Why the Duvernay shale could be the next big thing
Encana and Shell among the companies investing in an emerging Alberta play
When it comes to shale and tight gas plays, even casual observers of the petroleum industry have probably heard of the big U.S. reservoirs like the Marcellus and the Barnett. They may even be familiar with the Horn River and Montney basins in northeastern British Columbia. The same can not be said for the Duvernay shale play in central Alberta, where exploration is in the embryonic stage.
But the Duvernay has a lot going for it, as Calgary investment house Peters & Co. pointed out in a 40-page paper issued this week assessing the pros and cons of this emerging play. In Peters’ estimation, the pros are many. The big factor the Duvernay has going for it is that the development corridor, which currently consists of the Greater Kaybob and Greater Pembina areas, has good infrastructure and access to services. As oil patch veterans in Western Canada know, oil and gas development is old hat in this area. And that means large processing facilities are already in place and producers would have direct access to sales line. There would be little need to build expensive infrastructure to get Duvernay shale gas to market. That reality stands in contrast to B.C.’s Horn River basin, where the resource is huge (78 trillion cubic feet of marketable gas in place according to the National Energy Board) but the area is remote and infrastructure is lacking.

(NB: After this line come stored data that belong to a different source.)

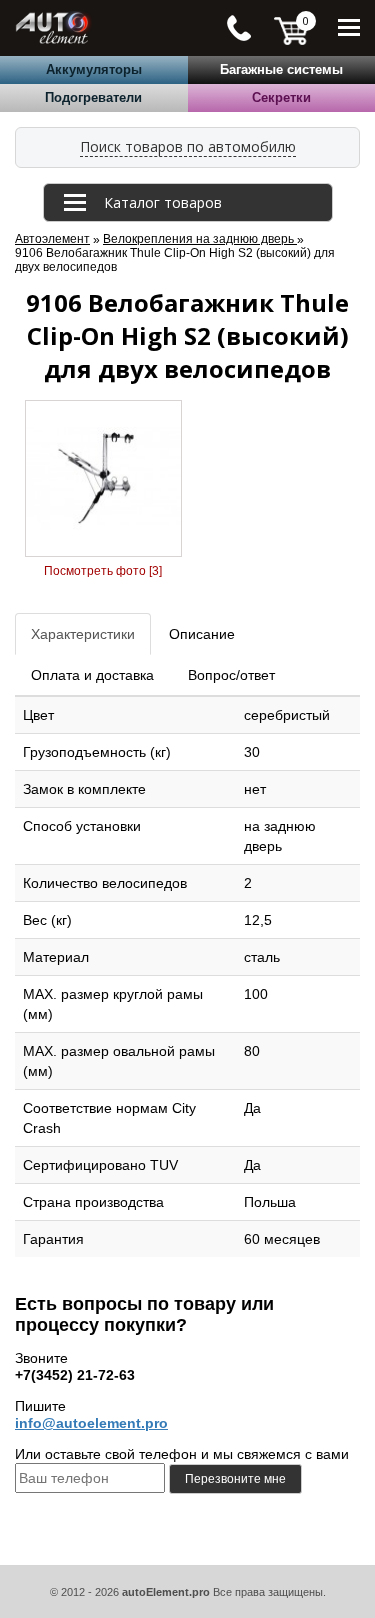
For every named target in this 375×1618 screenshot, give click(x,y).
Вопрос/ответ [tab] (231, 675)
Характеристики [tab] (83, 634)
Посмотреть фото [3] (103, 571)
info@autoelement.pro (91, 1423)
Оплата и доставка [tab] (92, 675)
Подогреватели (93, 97)
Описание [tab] (202, 634)
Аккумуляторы (94, 69)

While production data has only been released from two horizontal wells drilled in the Greater Kaybob, the results have been encouraging. Production from each of the two wells has been reported at over 1.5 million cubic feet per day and the gas has been rich in natural gas liquids – an additional revenue stream that’s crucial to the economics of these shale gas plays because prices for the cleanest burning fossil fuel have remained low in North America.
I’ve always found it strange that as exploration for shale gas became so prominent in the U.S. and B.C., that Alberta’s Duvernay wasn’t attracting the same kind of interest. Maybe that’s because companies were too busy developing conventional natural gas and the oil sands. But since 2009, industry has spent $2.1 billion acquiring the rights to Crown land in the Duvernay and the big spenders include the likes of Encana Corp., Shell and Husky Energy.
It’s very early days for the Duvernay, so caution is in order here (as Steve LeVine wrote recently, buyer beware during a boom). But Alberta appears poised to join jurisdictions such as B.C., Texas and Pennsylvania in taking a ride on the Shale Gas Express.